My journey as a gardener began with a small planter box that was built by my boyfriend at the time. We started with carrots, beets, and lettuce, eager to grow, we threw all of the seeds together hoping for the best. It took months, waiting by the glass window of our small 2 bedrooms apartment. The planter box also had a vinyl roof for us to cover and protect our baby crops from bad weather. Even with all the tender love and cares in the world, we had no luck with our harvest. The lettuce was small and flimsy, the beets never took root, and the carrots.. well tiny pepper-sized.
After a few months in the apartment, we struck a deal on our first home, and soon we began packing our boxes. Our new house came with a cute backyard, with a deck boxing it in like a small Japanese zen garden. With tons of kudzu growing behind our house, we set root to build our garden. My partner built the first garden bed, then came a second, and third. Between the first and the second garden bed, we used chicken coop wires to create a crescent shape for climbing vegetables.

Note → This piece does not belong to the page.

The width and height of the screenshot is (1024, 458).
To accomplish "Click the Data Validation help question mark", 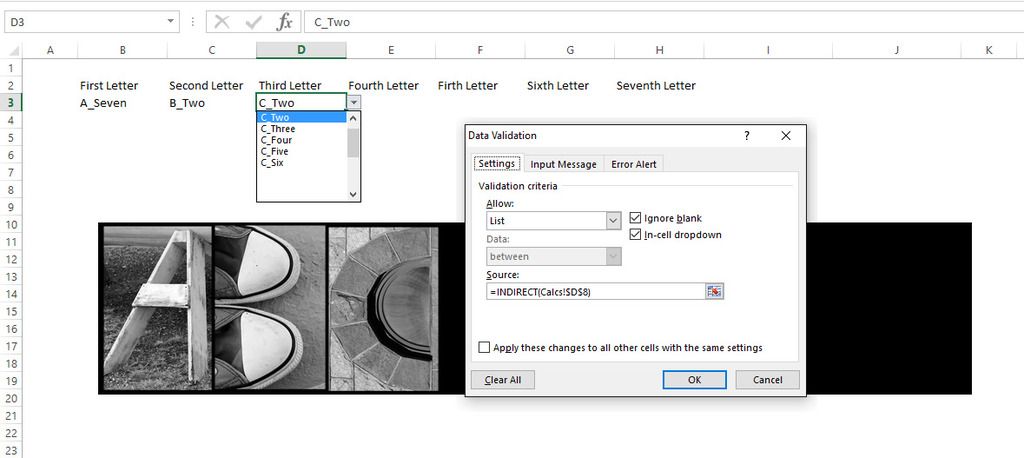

Eager to start planting, I brought 5 baby tomatoes plants, 2 cucumber plants that I thought were Japanese baby cucumbers, 1 bell pepper plant, and 2 eight-ball zucchinis plants. You will soon notice a trend.
Trusting in the power of Google, I was convinced that I have made it through the last frost, and was safe to plant my veggies. But soon after planting the tomatoes, the bamboozle frost happened, luckily, all of them survived. But soon I realized, maybe I should have plucked one or two or three of them away, or just let mother nature take her course and wipe them out for me.
Tomatoes, cucumbers, zucchinis, and bell peppers are all great starter plants. But they require lots of nutrients and nitrogen from the soil. Since they all come from almost the same family (don’t quote me), this lineage can cause a downfall for the future of my garden. But waste want not, Linh you fool! I planted them in all 3 of my garden beds, so I will not be seeing that side of the family in a while (I was so looking forward to the Japanese eggplants, not cool!)
In order to encourage pollinators to do their job (typical symbiotic stuff), I planted wildflowers native to the region. If they can enjoy the all-you-can-eat buffet of my flowers, maybe they can also be interested in pollinating my garden. And oh boy, did it work.
By the third harvest, I soon realized the downfall of my greed. You see, you can only eat so many cucumbers for a household of 2, all the refreshing dishes that I thought cucumber would save us money with, came down to 3 dishes. The menu could not accommodate that many cucumbers, so guess who will not be invited back for a few years.
With some research and eventually growing smarter, I realized overpopulation and lack of resources are just as bad for plants. So as soon as my garden dwindled away from the last huzzah, I had to get rid of the plants that turned shame from my garden (no hard feelings).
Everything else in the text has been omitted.